→ Exercise:
Only the lines from the one containing "İçeriğe geçmek için" through the one containing "wet (174, 417)" should be printed, exactly as they appear below, with both ends included.

→ Material shown:

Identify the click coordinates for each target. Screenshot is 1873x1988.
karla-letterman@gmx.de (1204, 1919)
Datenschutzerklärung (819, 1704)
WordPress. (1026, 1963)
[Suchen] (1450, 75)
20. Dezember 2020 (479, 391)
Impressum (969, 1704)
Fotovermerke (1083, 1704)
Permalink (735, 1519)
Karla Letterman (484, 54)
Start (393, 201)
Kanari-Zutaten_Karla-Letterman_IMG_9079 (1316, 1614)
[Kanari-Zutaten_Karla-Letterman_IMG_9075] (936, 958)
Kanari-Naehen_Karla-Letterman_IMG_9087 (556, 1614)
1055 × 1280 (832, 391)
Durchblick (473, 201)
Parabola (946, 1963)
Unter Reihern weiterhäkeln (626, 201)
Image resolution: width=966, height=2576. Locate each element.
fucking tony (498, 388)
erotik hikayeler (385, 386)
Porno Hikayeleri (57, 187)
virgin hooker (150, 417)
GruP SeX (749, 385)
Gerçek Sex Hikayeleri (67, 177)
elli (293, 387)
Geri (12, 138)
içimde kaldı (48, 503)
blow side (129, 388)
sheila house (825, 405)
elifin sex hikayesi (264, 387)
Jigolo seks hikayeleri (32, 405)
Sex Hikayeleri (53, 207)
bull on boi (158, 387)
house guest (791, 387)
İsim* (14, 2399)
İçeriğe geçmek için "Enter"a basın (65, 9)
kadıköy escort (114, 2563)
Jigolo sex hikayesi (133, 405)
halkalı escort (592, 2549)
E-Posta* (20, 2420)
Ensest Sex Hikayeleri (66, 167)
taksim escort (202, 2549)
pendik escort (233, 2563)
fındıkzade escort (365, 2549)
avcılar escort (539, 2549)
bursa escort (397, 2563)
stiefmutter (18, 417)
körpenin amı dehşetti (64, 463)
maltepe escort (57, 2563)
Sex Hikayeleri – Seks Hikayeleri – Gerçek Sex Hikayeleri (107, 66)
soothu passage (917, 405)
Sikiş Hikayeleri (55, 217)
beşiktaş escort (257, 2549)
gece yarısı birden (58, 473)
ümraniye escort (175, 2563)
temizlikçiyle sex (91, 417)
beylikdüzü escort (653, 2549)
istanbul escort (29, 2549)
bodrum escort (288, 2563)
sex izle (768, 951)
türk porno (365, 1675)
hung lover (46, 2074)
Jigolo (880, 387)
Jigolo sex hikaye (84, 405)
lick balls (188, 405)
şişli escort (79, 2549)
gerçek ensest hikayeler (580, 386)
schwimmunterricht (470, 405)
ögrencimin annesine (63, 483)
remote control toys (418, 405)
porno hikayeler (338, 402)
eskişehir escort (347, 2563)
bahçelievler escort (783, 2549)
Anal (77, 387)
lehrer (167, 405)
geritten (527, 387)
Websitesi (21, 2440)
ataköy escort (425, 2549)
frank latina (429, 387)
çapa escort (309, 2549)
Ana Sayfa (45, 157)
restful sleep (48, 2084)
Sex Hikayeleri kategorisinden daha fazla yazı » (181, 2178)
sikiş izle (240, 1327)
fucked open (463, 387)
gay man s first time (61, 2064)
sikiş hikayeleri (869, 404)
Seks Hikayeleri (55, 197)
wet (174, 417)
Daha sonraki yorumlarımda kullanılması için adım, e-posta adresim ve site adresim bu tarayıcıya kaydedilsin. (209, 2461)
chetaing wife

→ Your solution:
İçeriğe geçmek için "Enter"a basın (65, 9)
kadıköy escort (114, 2563)
Jigolo sex hikayesi (133, 405)
halkalı escort (592, 2549)
E-Posta* (20, 2420)
Ensest Sex Hikayeleri (66, 167)
taksim escort (202, 2549)
pendik escort (233, 2563)
fındıkzade escort (365, 2549)
avcılar escort (539, 2549)
bursa escort (397, 2563)
stiefmutter (18, 417)
körpenin amı dehşetti (64, 463)
maltepe escort (57, 2563)
Sex Hikayeleri – Seks Hikayeleri – Gerçek Sex Hikayeleri (107, 66)
soothu passage (917, 405)
Sikiş Hikayeleri (55, 217)
beşiktaş escort (257, 2549)
gece yarısı birden (58, 473)
ümraniye escort (175, 2563)
temizlikçiyle sex (91, 417)
beylikdüzü escort (653, 2549)
istanbul escort (29, 2549)
bodrum escort (288, 2563)
sex izle (768, 951)
türk porno (365, 1675)
hung lover (46, 2074)
Jigolo (880, 387)
Jigolo sex hikaye (84, 405)
lick balls (188, 405)
şişli escort (79, 2549)
gerçek ensest hikayeler (580, 386)
schwimmunterricht (470, 405)
ögrencimin annesine (63, 483)
remote control toys (418, 405)
porno hikayeler (338, 402)
eskişehir escort (347, 2563)
bahçelievler escort (783, 2549)
Anal (77, 387)
lehrer (167, 405)
geritten (527, 387)
Websitesi (21, 2440)
ataköy escort (425, 2549)
frank latina (429, 387)
çapa escort (309, 2549)
Ana Sayfa (45, 157)
restful sleep (48, 2084)
Sex Hikayeleri kategorisinden daha fazla yazı » (181, 2178)
sikiş izle (240, 1327)
fucked open (463, 387)
gay man s first time (61, 2064)
sikiş hikayeleri (869, 404)
Seks Hikayeleri (55, 197)
wet (174, 417)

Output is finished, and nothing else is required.